---------- DATASET CONTENT
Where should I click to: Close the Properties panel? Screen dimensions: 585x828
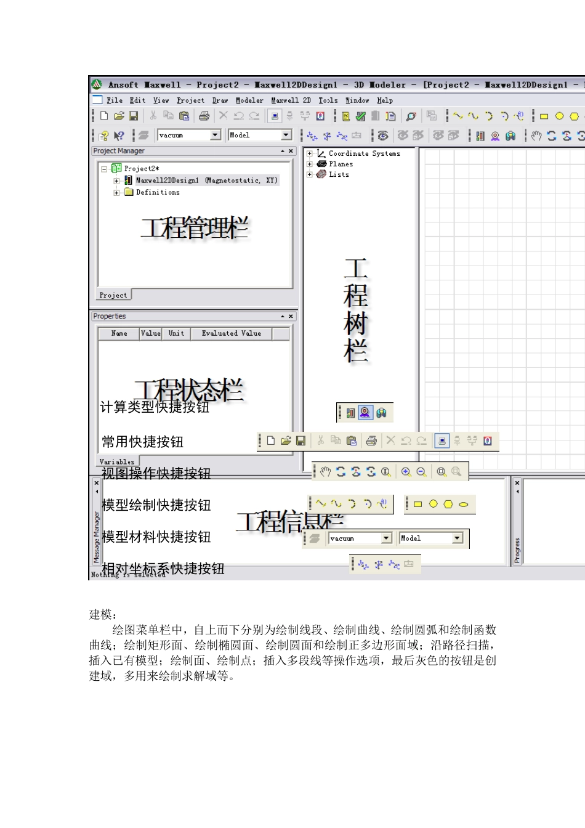pyautogui.click(x=291, y=316)
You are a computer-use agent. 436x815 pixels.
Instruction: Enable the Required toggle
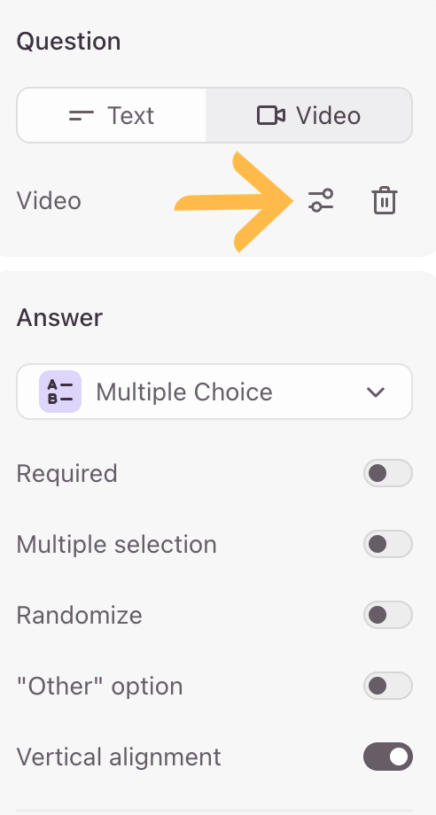[387, 473]
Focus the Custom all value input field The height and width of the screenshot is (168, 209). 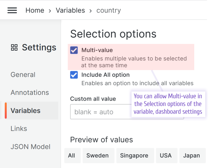100,112
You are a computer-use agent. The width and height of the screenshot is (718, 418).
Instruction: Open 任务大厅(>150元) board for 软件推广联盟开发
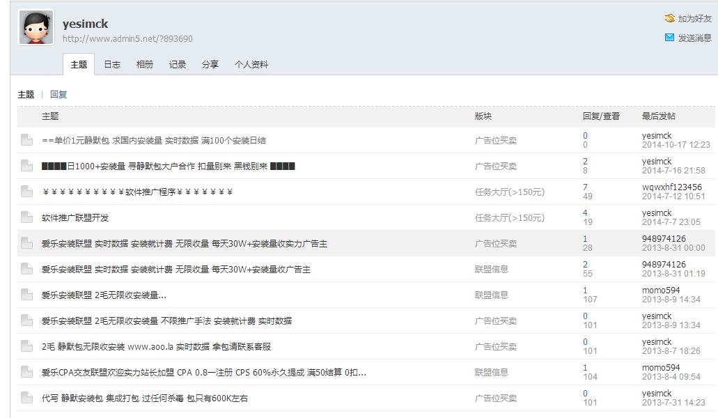(x=509, y=217)
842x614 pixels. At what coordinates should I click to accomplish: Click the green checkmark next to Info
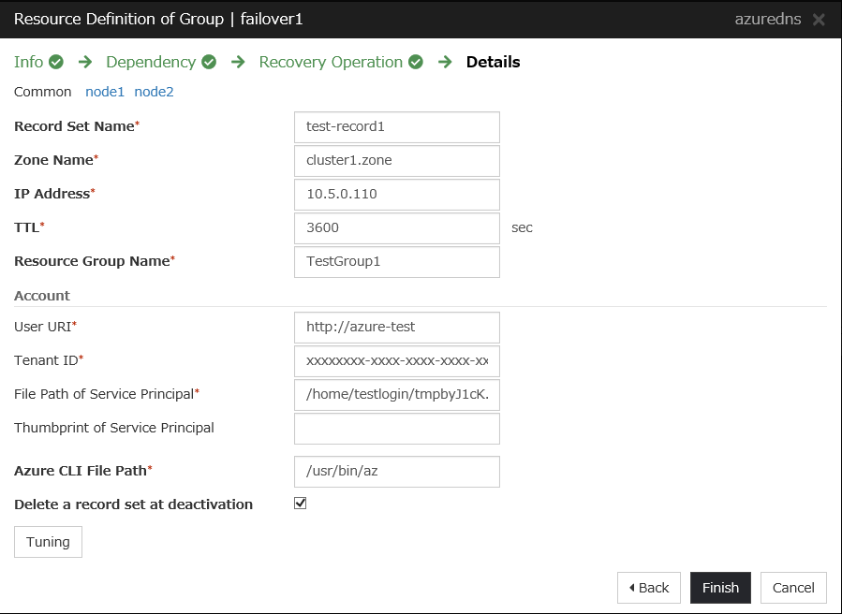point(56,63)
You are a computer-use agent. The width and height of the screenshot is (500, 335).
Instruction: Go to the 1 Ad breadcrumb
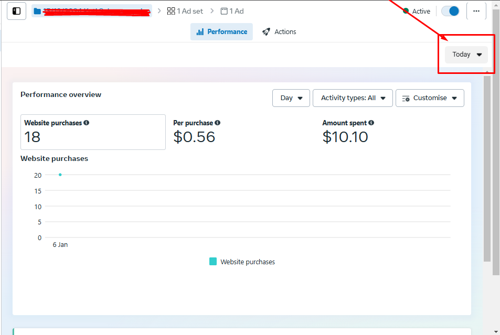(232, 11)
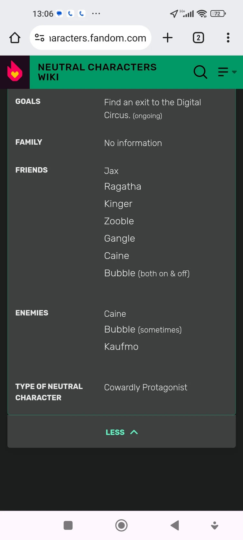Screen dimensions: 243x540
Task: Tap the battery indicator showing 72
Action: [218, 14]
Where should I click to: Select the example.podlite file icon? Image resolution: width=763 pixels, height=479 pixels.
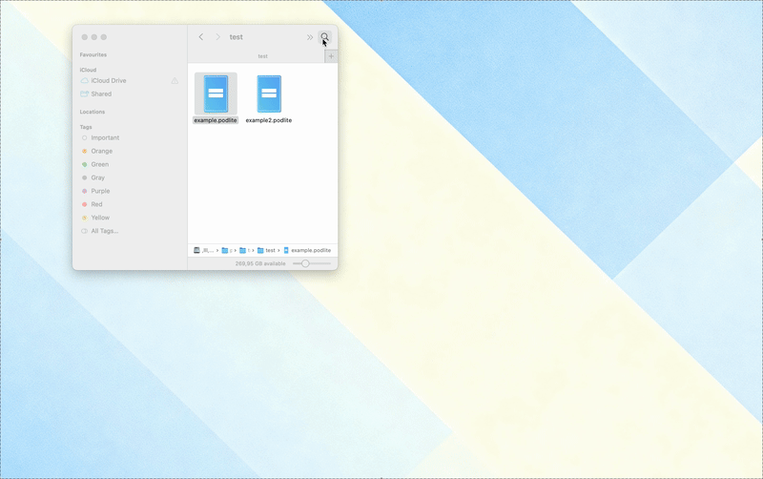pyautogui.click(x=216, y=94)
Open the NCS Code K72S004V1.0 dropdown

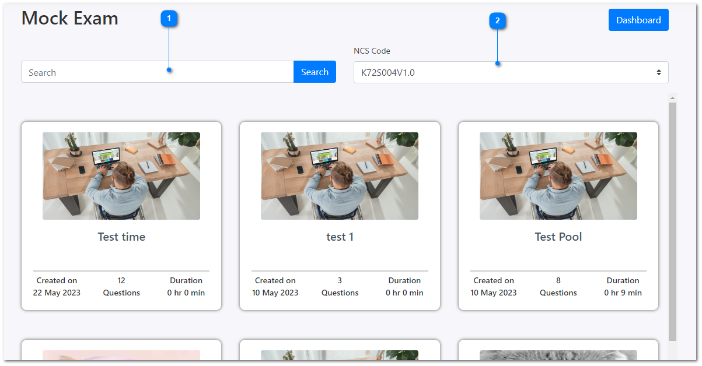[510, 73]
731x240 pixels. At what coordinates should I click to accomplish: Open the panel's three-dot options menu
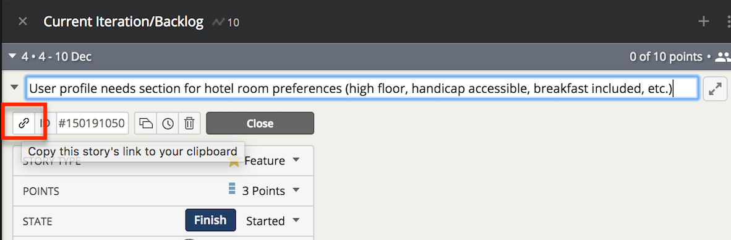click(729, 22)
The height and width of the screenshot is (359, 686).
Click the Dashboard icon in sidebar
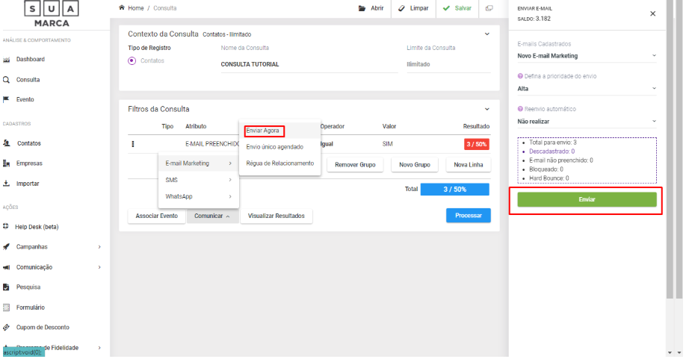tap(7, 60)
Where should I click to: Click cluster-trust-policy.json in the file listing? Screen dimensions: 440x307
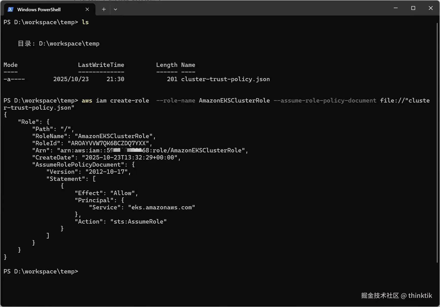coord(225,79)

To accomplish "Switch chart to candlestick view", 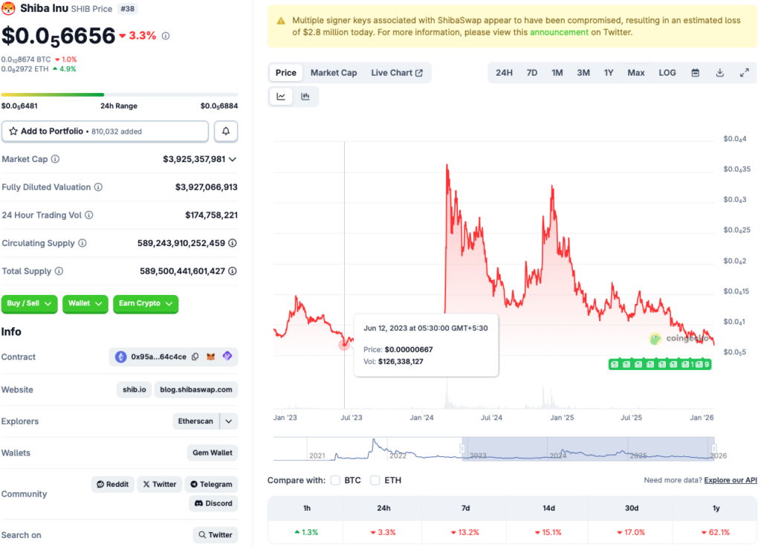I will (x=306, y=96).
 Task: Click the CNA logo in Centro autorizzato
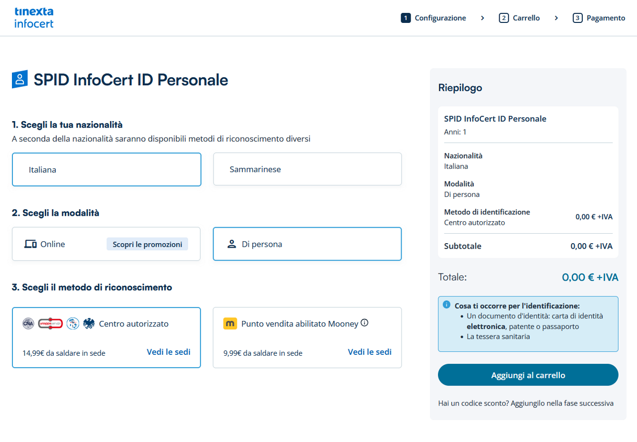click(28, 323)
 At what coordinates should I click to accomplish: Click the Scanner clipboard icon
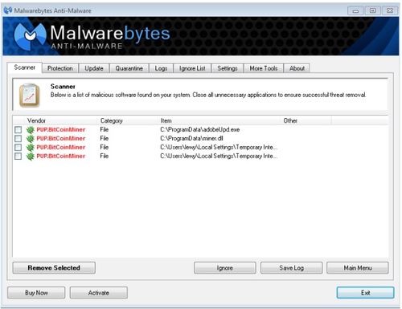30,96
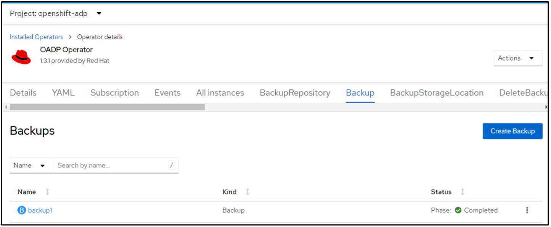Viewport: 551px width, 227px height.
Task: Select the Subscription tab
Action: tap(114, 93)
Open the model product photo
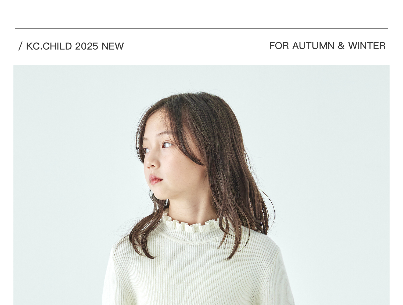 pyautogui.click(x=202, y=185)
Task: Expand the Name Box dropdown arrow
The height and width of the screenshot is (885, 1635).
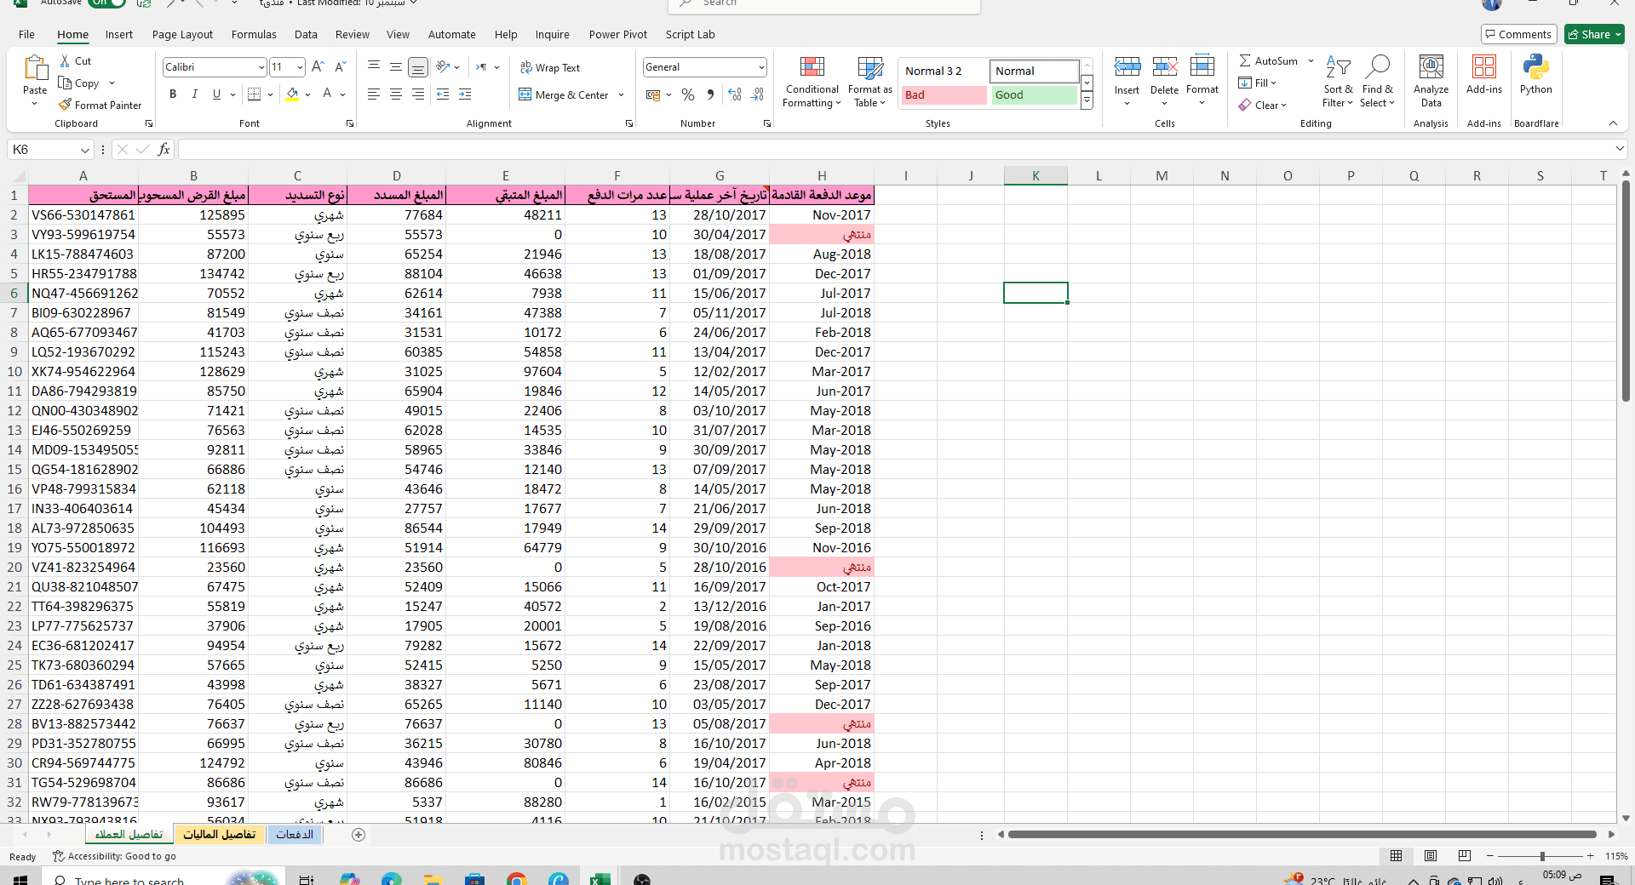Action: pos(84,150)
--------------------
▶ _WHAT IS EXPECTED_:
Return exactly the lines from the line with "Scanner clipboard icon" through the last line of the data above, both included; pictures do not go in the answer.

▶ _RESPONSE BOX_:
 At what coordinates should I click to accomplish: Click the Scanner clipboard icon
30,96
Viewport: 551px width, 227px height.
Task: Select the Subscription tab
Action: tap(114, 93)
Open the model product photo
 pyautogui.click(x=202, y=185)
Task: Expand the Name Box dropdown arrow
The height and width of the screenshot is (885, 1635).
Action: pos(84,150)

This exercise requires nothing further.